The response to the financial crisis was a raft of new regulation aimed at reducing the risks posed by financial institutions. But now with strict new liquidity and leverage ratios, increased capital requirements, and restrictions on banking activities versus investing activities, are banks safer than they were prior to the crisis? In a paper published for the September 15 and 16, 2016 BPEA conference, Harvard’s Natasha Sarin and Larry Summers try to answer that very question.
Financial regulation since the crisis has been predicated on the notion that increasing regulatory capital, tightening leverage ratios, and imposing strict stress testing would lead to substantial declines in financial market measures of risk. Based on a study of financial institution stock price volatility, option-based estimates of future volatility, beta, credit default swaps, earnings-price ratios, and preferred stock yields, Sarin and Summers, however, have found that once all these new reforms are in place, they may not be yielding safer financial institutions. Sarin and Summers found that in practice new regulations may actually be making banks less safe.
The authors examined a number of explanations for this surprising conclusion. Ultimately, they determined that some assumptions upon which new financial regulations have been based were flawed or inaccurate. They determined that financial markets underestimated risk prior to the crisis and that there may have been significant distortions in measures of regulatory capital. As a result, regulatory decisions based on imprecise or flawed assumptions have created a situation where financial institutions are suffering dramatic declines in franchise value, making them more rather than less vulnerable to price shocks. The authors attribute the fall in franchise value to a variety of factors including the consequences of low interest rates, a flat yield curve for bank profitability, regulatory restrictions on bank activity, increased competition from shadow banks, and uncertainty about future regulatory actions. Underlining this finding they also found that the ratio of the market value of common equity to assets on both risk-adjusted and risk-unadjusted bases has declined significantly for most major financial institutions.

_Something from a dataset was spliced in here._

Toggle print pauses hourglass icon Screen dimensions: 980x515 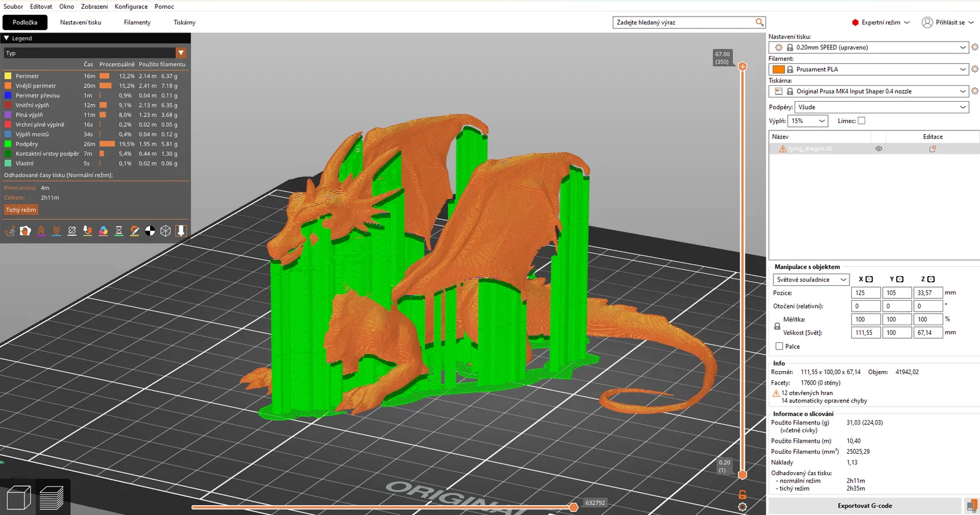[x=119, y=231]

While the authors do not suggest that their findings invalidate any particular regulatory approach already taken, if their findings are validated further, they do make clear the need to reexamine the models and assumptions on which these approaches are being based and reformulate regulations accordingly.

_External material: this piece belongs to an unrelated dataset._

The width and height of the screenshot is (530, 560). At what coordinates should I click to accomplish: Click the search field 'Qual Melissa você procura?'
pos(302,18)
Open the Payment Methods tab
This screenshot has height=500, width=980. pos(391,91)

“None of this suggests that the broad approach taken by the regulatory community in the wake of the 2008 financial crisis of increasing capital and seeking to contain risk taking was inappropriate. Indeed we have no doubt that but for Dodd Frank and regulatory actions, the financial system today would be much more fragile. However, if our findings stand up to the scrutiny of others, we believe they should be uncomfortable for most participants in debates about the future of financial regulation and supervision. They clearly call into question the view of many officials and financial sector leaders who believe that large banks are far safer today than they were a decade ago.”